» Aim: In the debate excerpt, which threshold figure does the speaker say has been mentioned for children's allowance?

===== Excerpted passage =====

I should not like members of the Government to raise the threshold any higher because if they keep going as they are only Michael Smurfitt and Tony Ryan and a few others will not be eligible for children's allowance. The threshold should be set at a realistic level. The figure of £30,000 has been mentioned but I believe it should be far lower. Perhaps the Minister will consider taxing the husband and consider introducing a tax free allowance for low income earners. Taxing children's allowance or stopping the payment of it to certain people is not a radical step. Any really radical proposal would cause a great hullabaloo on all sides of the House and pressure groups would be formed to resist it. Despite all the talk about tax reform, it would take a very brave Government and a brave Minister for Finance to do anything about it. The political pressure would be intense.
I welcome the social welfare provisions, which represent an attempt to target the real poor in society. One problem is that the differential between income from work and income from social welfare is so small. It is not that social welfare rates are too high. An example will make the point. A person could earn a gross income of £200 per week and have a take home pay of £140. The cost to the employer is 12½ per cent of the gross salary, giving a figure of £224. Taxation is taken by the Government to pay for the problems we created in the past. We must conquer those problems by reducing the national debt to a realistic level. This Government have adopted the right approach. There is no option but to tackle the debt problem.

===== Dataset excerpts =====

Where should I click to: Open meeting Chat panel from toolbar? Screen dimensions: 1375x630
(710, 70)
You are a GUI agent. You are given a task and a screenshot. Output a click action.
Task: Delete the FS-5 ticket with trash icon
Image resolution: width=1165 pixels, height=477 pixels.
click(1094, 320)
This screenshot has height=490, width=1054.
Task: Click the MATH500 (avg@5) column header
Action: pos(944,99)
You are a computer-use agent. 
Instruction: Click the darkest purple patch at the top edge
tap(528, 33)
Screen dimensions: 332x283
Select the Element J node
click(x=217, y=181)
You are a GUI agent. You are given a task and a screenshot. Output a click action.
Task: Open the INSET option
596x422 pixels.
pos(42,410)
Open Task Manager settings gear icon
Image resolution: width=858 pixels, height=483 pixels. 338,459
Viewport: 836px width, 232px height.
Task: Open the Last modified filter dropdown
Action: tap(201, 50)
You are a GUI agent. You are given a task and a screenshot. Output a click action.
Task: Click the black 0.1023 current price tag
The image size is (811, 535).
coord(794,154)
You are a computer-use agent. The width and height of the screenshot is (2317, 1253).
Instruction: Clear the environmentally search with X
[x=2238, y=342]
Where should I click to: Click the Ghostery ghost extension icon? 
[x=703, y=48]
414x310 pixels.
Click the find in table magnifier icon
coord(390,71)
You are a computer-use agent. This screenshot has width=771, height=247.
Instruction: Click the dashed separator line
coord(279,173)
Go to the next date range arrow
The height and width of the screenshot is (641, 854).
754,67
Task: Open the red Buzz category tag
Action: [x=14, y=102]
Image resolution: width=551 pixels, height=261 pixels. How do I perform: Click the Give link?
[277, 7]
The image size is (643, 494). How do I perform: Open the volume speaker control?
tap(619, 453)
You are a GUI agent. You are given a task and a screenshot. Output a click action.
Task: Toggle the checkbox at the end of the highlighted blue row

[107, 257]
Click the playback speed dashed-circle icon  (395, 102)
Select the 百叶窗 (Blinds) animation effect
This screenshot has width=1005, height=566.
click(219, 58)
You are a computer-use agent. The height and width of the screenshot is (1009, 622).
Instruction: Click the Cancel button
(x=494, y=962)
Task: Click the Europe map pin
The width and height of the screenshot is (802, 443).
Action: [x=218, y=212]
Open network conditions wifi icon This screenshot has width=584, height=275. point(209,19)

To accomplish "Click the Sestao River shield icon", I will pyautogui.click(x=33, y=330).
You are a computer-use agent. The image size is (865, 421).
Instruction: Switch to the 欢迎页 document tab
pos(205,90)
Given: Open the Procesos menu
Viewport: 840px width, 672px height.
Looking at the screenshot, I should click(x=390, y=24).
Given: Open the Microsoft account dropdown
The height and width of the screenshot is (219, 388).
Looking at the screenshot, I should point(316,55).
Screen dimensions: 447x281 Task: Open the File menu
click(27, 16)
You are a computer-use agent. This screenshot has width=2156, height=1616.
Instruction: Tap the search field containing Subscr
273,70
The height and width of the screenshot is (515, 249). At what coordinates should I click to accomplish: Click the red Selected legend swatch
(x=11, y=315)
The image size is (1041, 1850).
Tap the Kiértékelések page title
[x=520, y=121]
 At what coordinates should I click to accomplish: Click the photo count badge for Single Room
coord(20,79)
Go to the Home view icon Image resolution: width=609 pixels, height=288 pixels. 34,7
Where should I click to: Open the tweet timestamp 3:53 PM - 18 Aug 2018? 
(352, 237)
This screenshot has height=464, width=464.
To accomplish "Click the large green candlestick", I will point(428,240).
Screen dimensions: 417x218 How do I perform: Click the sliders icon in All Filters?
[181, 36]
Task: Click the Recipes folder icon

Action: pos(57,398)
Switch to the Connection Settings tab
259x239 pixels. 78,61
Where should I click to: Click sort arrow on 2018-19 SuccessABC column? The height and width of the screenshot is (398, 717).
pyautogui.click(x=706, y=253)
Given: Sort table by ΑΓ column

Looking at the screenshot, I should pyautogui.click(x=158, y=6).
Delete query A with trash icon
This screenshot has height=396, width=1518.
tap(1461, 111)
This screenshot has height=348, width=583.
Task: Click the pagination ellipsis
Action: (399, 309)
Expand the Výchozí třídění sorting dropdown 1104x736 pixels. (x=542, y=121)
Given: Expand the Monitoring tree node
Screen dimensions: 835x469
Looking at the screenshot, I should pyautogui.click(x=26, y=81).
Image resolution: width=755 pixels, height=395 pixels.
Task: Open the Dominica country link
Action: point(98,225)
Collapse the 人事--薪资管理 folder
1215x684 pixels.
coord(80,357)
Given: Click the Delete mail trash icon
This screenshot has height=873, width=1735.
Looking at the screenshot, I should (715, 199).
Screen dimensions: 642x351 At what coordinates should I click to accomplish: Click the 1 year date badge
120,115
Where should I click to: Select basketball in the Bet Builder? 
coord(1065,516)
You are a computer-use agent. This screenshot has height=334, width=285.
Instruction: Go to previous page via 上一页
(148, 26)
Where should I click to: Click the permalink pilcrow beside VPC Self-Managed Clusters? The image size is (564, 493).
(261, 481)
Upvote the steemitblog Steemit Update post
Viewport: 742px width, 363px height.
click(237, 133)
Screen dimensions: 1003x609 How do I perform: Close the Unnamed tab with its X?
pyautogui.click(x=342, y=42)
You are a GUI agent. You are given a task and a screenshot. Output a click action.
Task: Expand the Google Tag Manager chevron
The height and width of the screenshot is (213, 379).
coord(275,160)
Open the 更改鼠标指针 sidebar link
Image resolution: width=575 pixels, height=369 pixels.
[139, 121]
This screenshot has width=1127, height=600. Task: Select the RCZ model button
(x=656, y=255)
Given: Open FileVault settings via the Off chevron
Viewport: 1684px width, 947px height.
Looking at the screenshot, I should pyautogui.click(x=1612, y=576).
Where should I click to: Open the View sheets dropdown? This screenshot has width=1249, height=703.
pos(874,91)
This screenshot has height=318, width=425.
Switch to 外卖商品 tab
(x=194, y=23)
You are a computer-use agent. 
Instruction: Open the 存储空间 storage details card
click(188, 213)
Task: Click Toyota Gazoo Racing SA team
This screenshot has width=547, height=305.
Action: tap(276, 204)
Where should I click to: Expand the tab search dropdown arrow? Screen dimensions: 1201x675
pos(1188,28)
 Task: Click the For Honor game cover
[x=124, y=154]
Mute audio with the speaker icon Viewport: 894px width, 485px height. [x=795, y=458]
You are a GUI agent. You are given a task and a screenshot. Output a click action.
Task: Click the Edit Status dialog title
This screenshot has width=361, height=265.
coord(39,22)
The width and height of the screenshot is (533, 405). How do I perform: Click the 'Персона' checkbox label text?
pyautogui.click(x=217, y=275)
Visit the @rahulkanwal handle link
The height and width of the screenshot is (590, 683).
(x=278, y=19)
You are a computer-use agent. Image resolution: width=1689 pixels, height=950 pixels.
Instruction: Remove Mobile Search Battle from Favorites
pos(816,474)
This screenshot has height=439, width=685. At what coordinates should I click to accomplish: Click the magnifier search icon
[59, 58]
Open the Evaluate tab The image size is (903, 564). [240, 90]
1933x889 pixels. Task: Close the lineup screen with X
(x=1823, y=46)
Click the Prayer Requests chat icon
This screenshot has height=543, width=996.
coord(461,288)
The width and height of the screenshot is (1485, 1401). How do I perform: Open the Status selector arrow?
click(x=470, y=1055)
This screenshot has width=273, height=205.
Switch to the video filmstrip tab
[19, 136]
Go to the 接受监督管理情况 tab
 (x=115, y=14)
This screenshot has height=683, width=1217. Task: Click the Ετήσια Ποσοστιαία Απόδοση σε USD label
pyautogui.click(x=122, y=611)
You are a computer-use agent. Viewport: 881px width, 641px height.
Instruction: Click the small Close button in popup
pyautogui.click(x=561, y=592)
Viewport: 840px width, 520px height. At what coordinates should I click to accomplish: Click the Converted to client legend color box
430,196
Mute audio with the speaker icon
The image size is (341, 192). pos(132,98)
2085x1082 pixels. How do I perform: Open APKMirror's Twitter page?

=====

» Final result: £30,000